I'm very much looking forward to seeing this one... thanks for the review, Mike! :T


----------



## sub_crazy (Nov 17, 2007)

*Re: Get The ****** - Blu-Ray Review*

I never knew this movie existed, thanks to your review and the trailer it is definitely on my watch list now :yes:

Thanks for the great review Mike.


----------



## ALMFamily (Oct 19, 2011)

*Re: Get The ****** - Blu-Ray Review*

Same for me - I had not heard of this one until now. Always liked Mel - despite his repeated bad decisions. :rolleyesno:

Thanks for the review Mike! :T


----------



## fschris (Oct 31, 2009)

*Re: Get The ****** - Blu-Ray Review*

... just added to my netflix.
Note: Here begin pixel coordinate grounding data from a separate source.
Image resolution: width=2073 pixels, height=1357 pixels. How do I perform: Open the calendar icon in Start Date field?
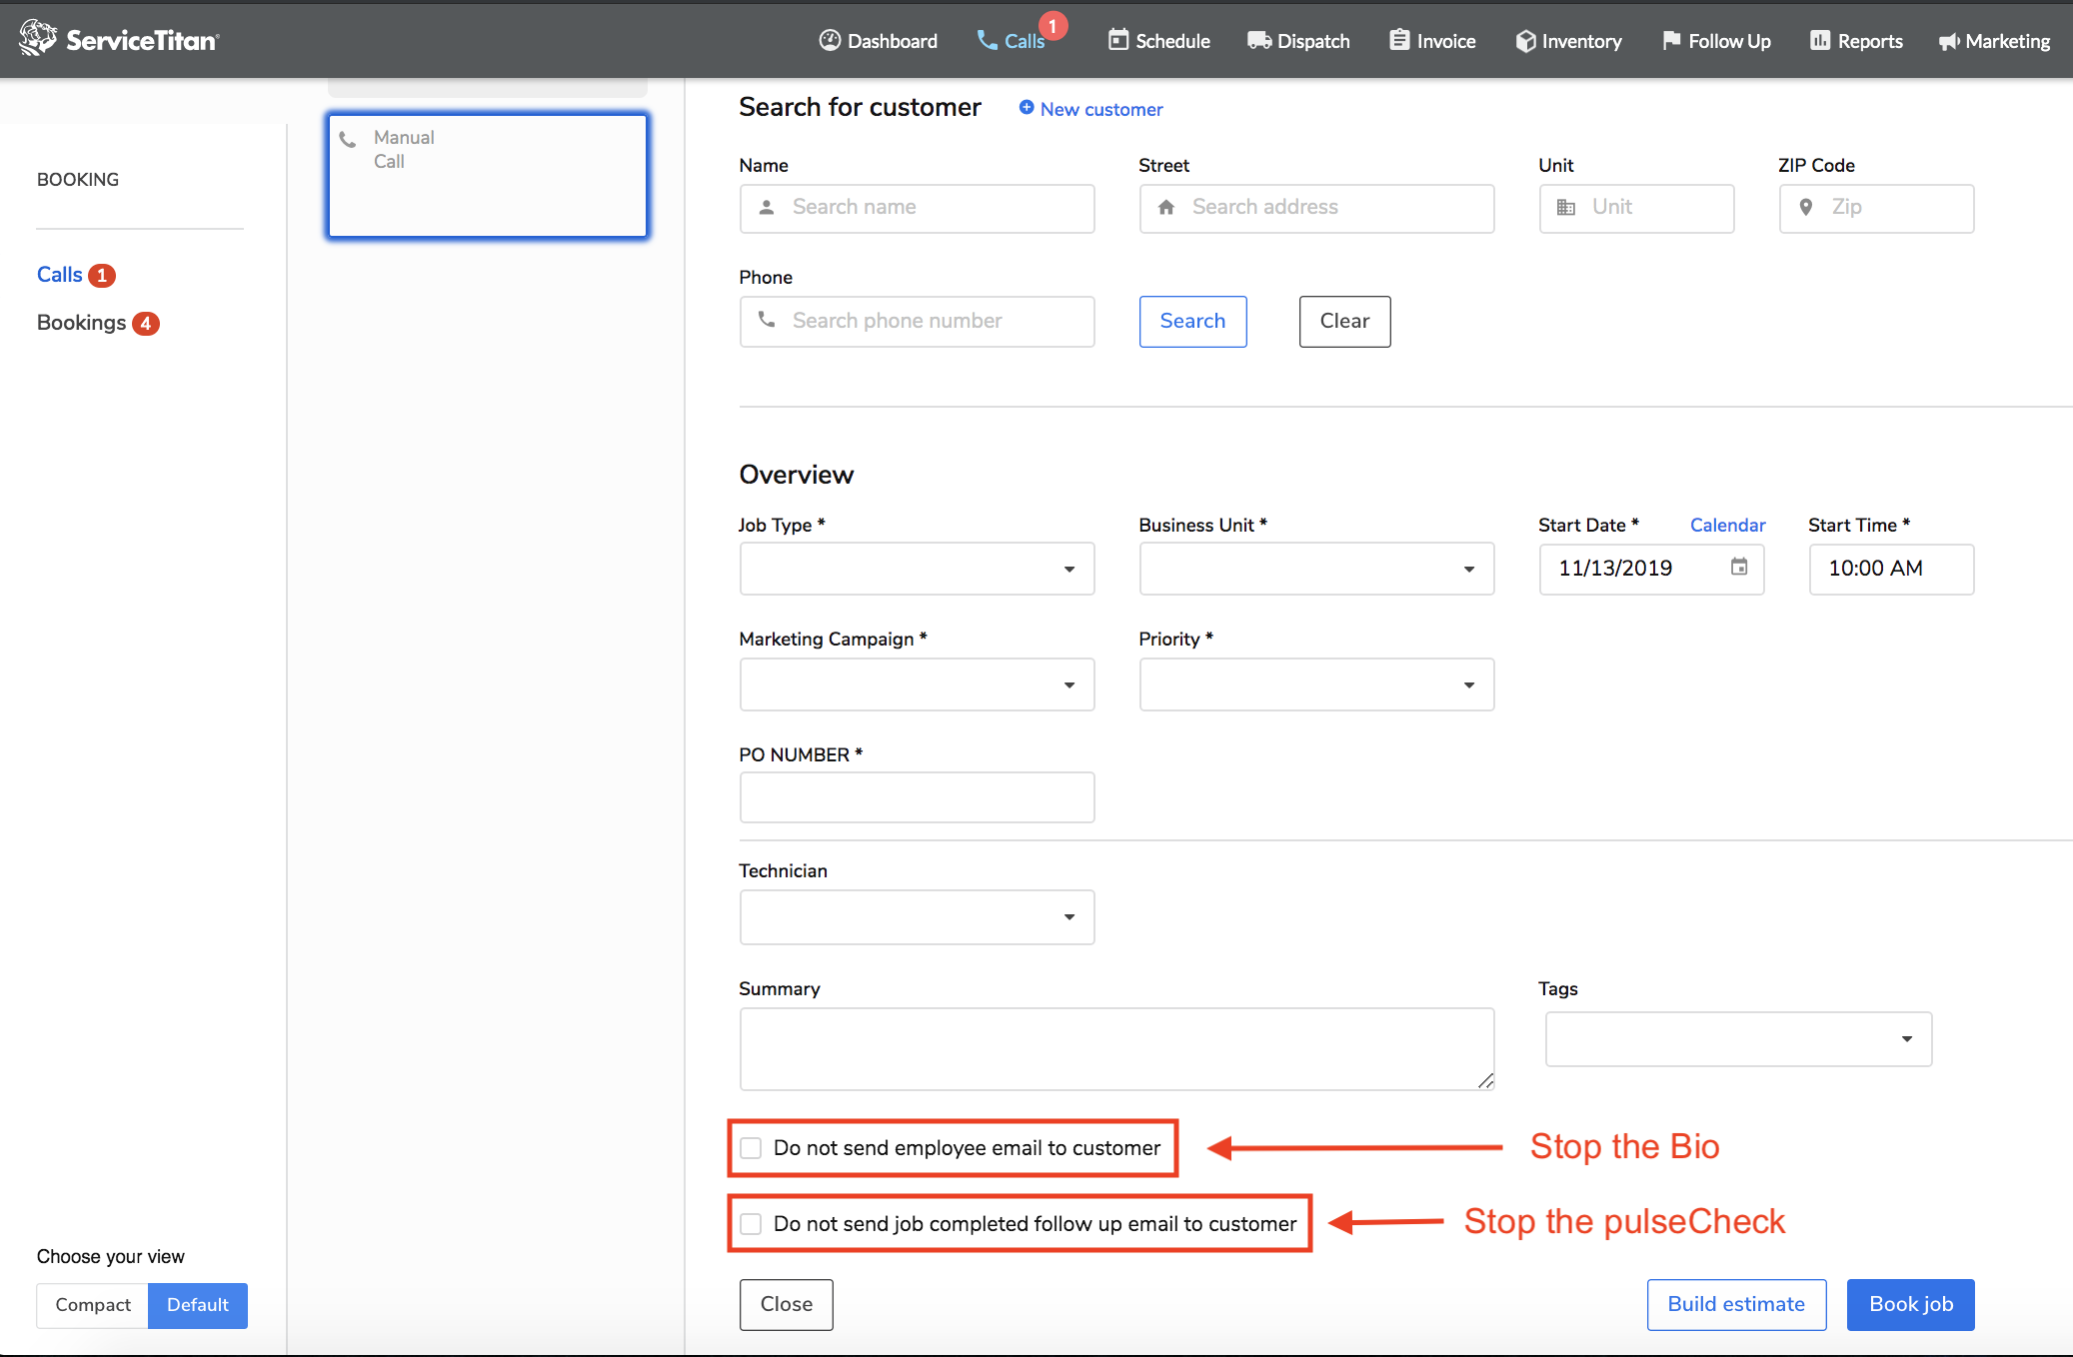point(1739,567)
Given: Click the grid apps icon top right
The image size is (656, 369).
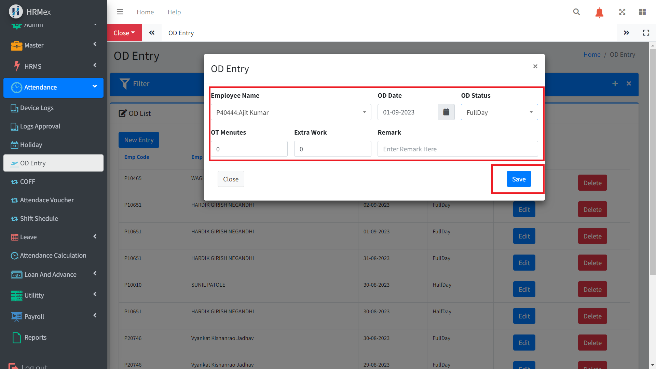Looking at the screenshot, I should [642, 12].
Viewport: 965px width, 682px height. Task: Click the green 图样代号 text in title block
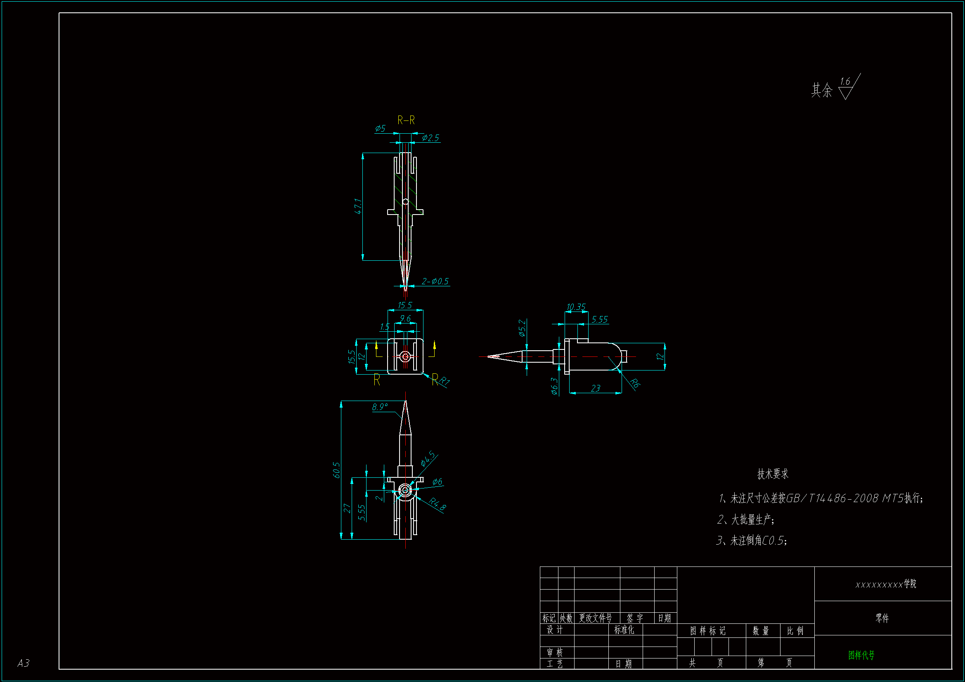pyautogui.click(x=861, y=655)
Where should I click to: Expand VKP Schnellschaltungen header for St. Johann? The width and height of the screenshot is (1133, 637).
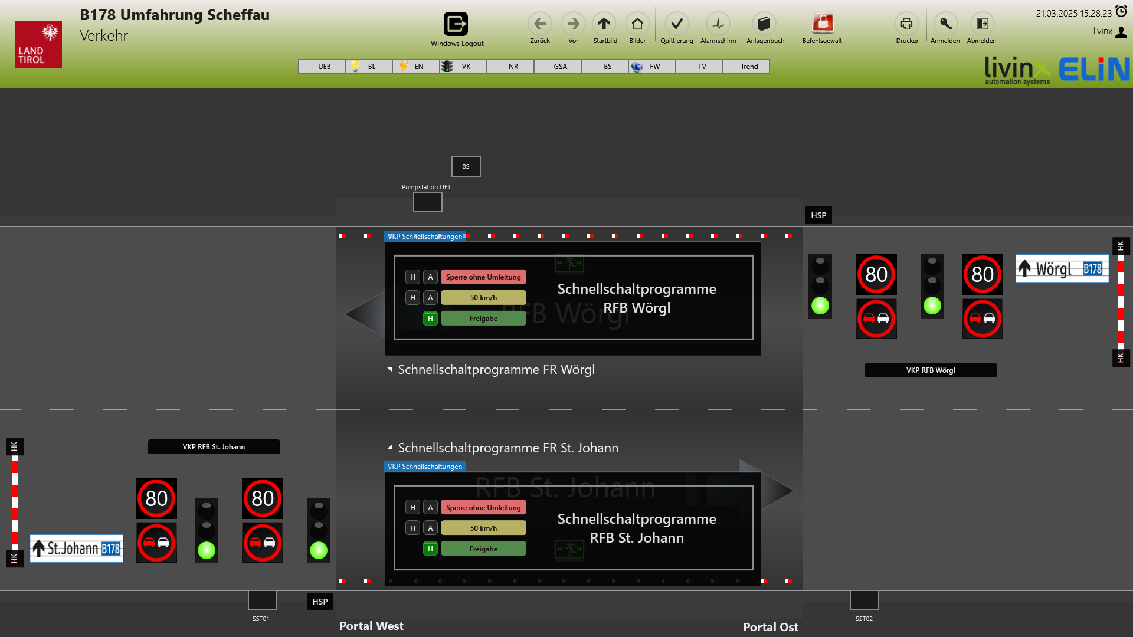point(425,467)
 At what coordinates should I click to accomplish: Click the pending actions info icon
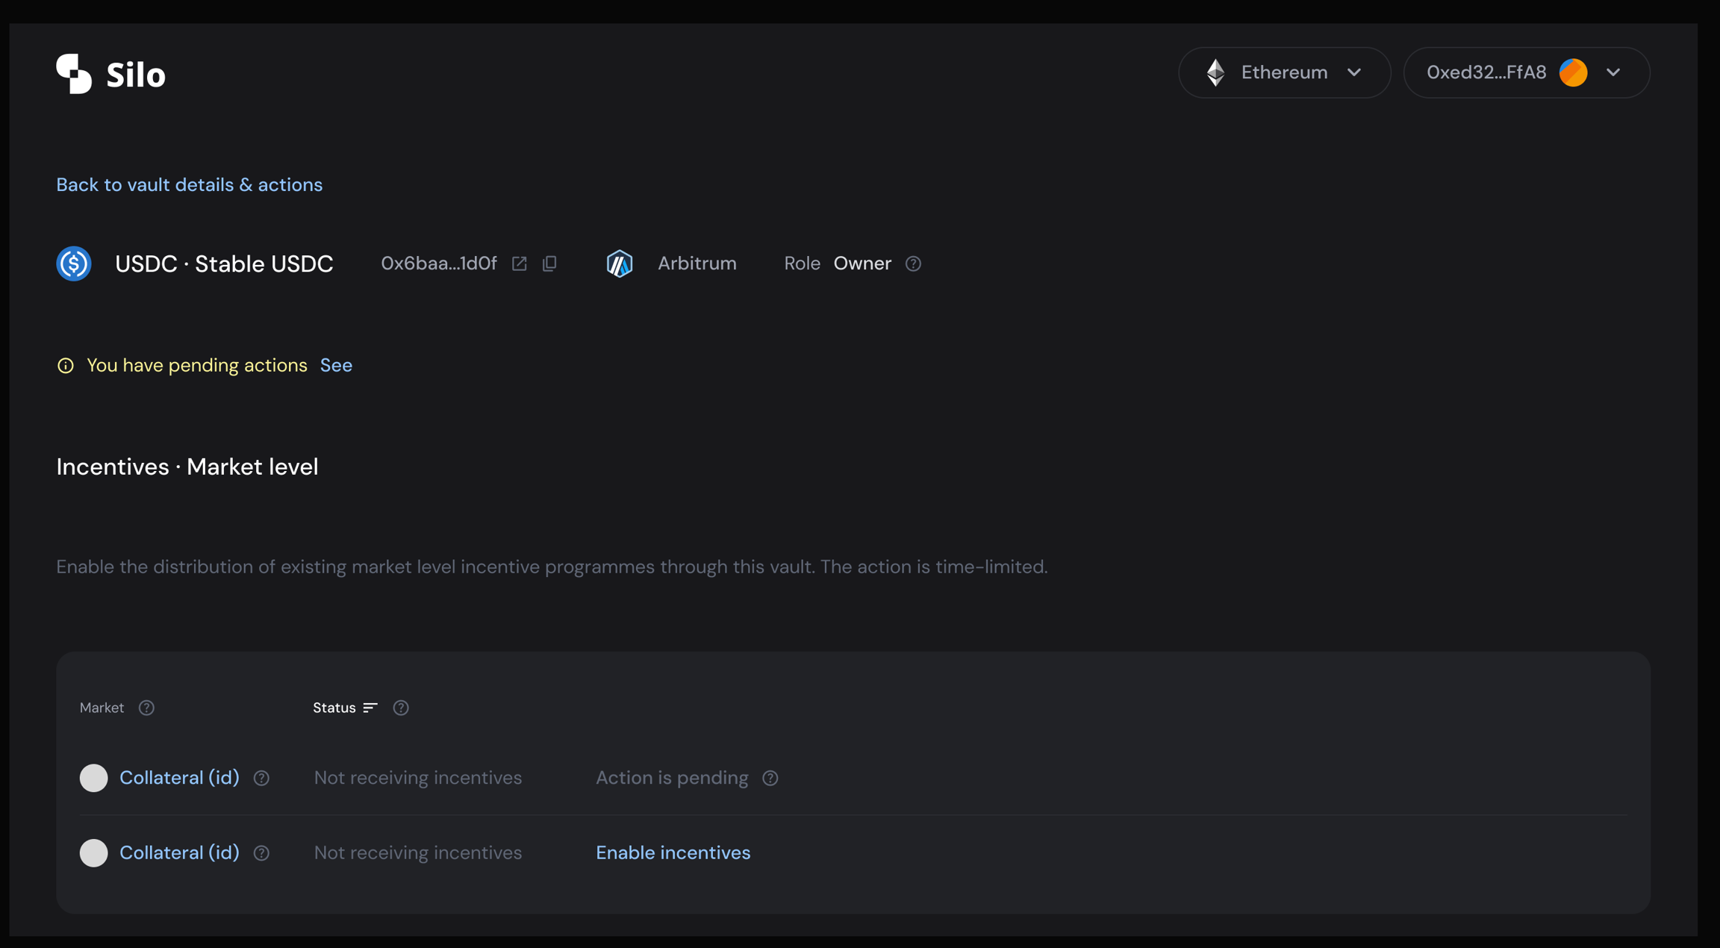66,365
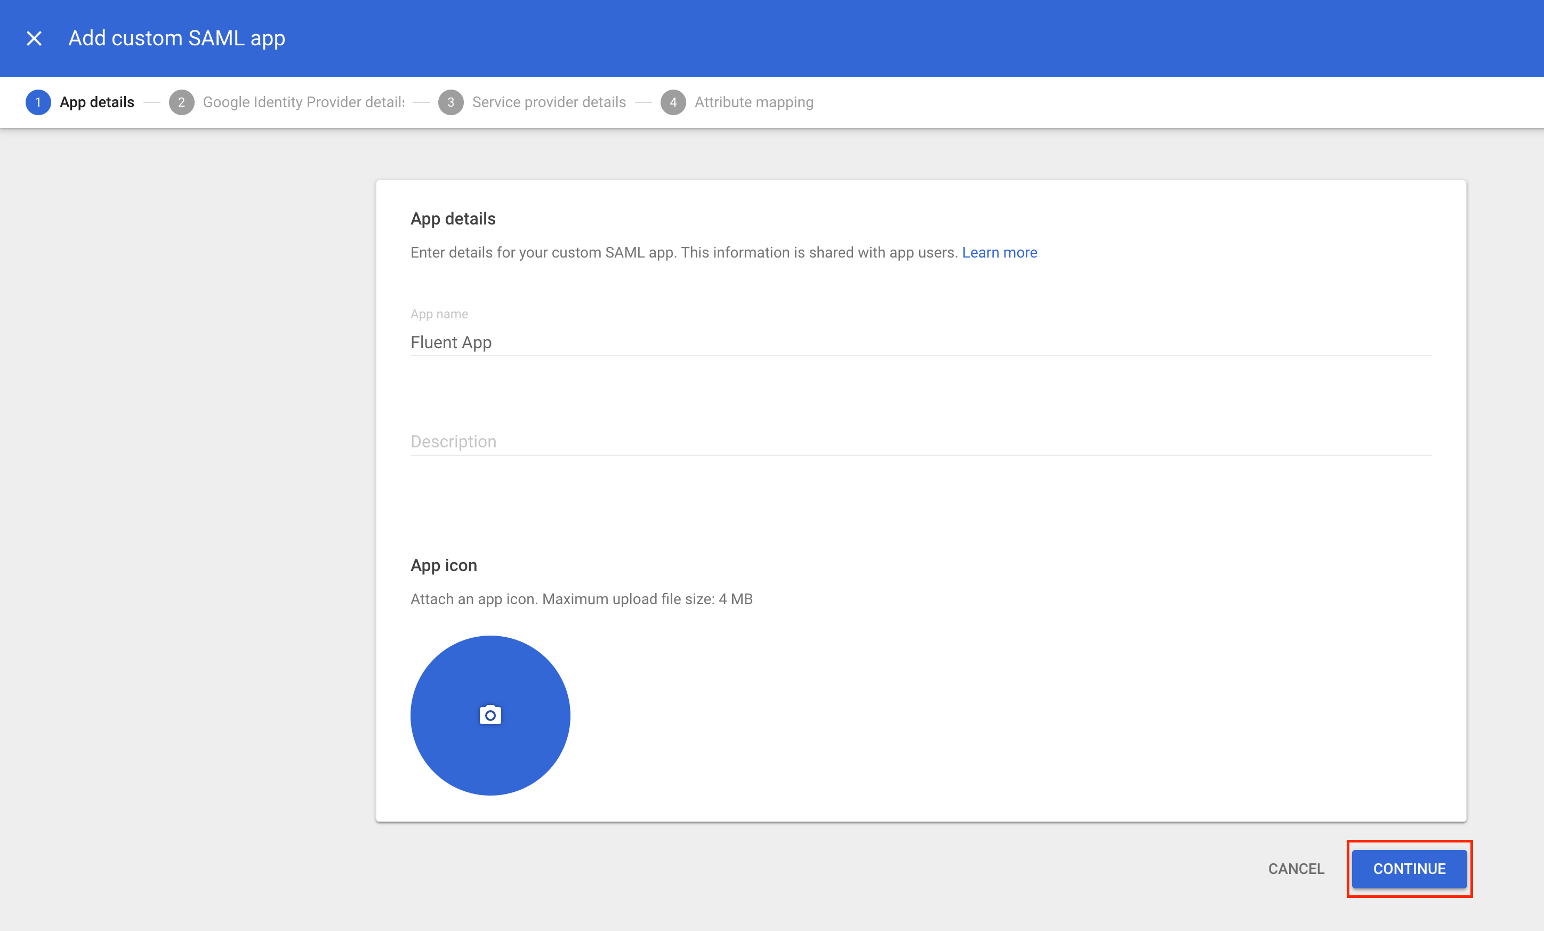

Mel has issues but he is a good actor...


----------



## phillihp23 (Mar 14, 2012)

*Re: Get The ****** - Blu-Ray Review*

"Diddo" never heard of this movie.


----------



## bawheid (Mar 24, 2012)

*Re: Get The ****** - Blu-Ray Review*

Nice review Mike.

I caught this one on a download from work (ahem, no other way of seeing it in my part of Scotland at the time).

I too was pleasantly surprised. Mel's obviously worked through some of his personal problems - his face is testament to that- and still found he wants to work, good for him.

For a while he was probably mentally ill.

"remember years ago when they were making Braveheart? Everyone said, oh it's ridiculous Mel Gibson playing a Scottish guy, that's not going to be very convincing. And look at him now - an alcoholic racist" - Frankie Boyle, on UK satire show Mock the Week. 

btw I am Scottish but it is a nicely layered gag. :heehee:

Mel, for all his faults, remains a commited performer and has proven his directing skills in the past. He now proves he has ability as a screenwriter and no one should doubt his producer credit. He plays the Driver with passion and compassion. I hope this does lead to a happier period for Mel and a few more fine movies like this.


----------



## Savjac (Apr 17, 2008)

*Re: Get The ****** - Blu-Ray Review*

Thank you for the review and bringing this to my attention. All bad press aside, I generally like Mel and his acting chops can be very good. I will pick this up.


----------



## paradid (Jul 25, 2012)

*Re: Get The ****** - Blu-Ray Review*

Rented the Bluray version last week.
Watched it on the 235.1 screen.
There's more than enough action,and good story ect.
I'll actually rent it again or buy it,just cuz to me it's worth keeping to watch more than once.


----------



## ozar (Feb 12, 2012)

*Re: Get The ****** - Blu-Ray Review*

My blu-ray copy arrived today and I watched it this evening. It's a pretty good movie, and worth at least a rental or borrow, but I've added it to my collection.


----------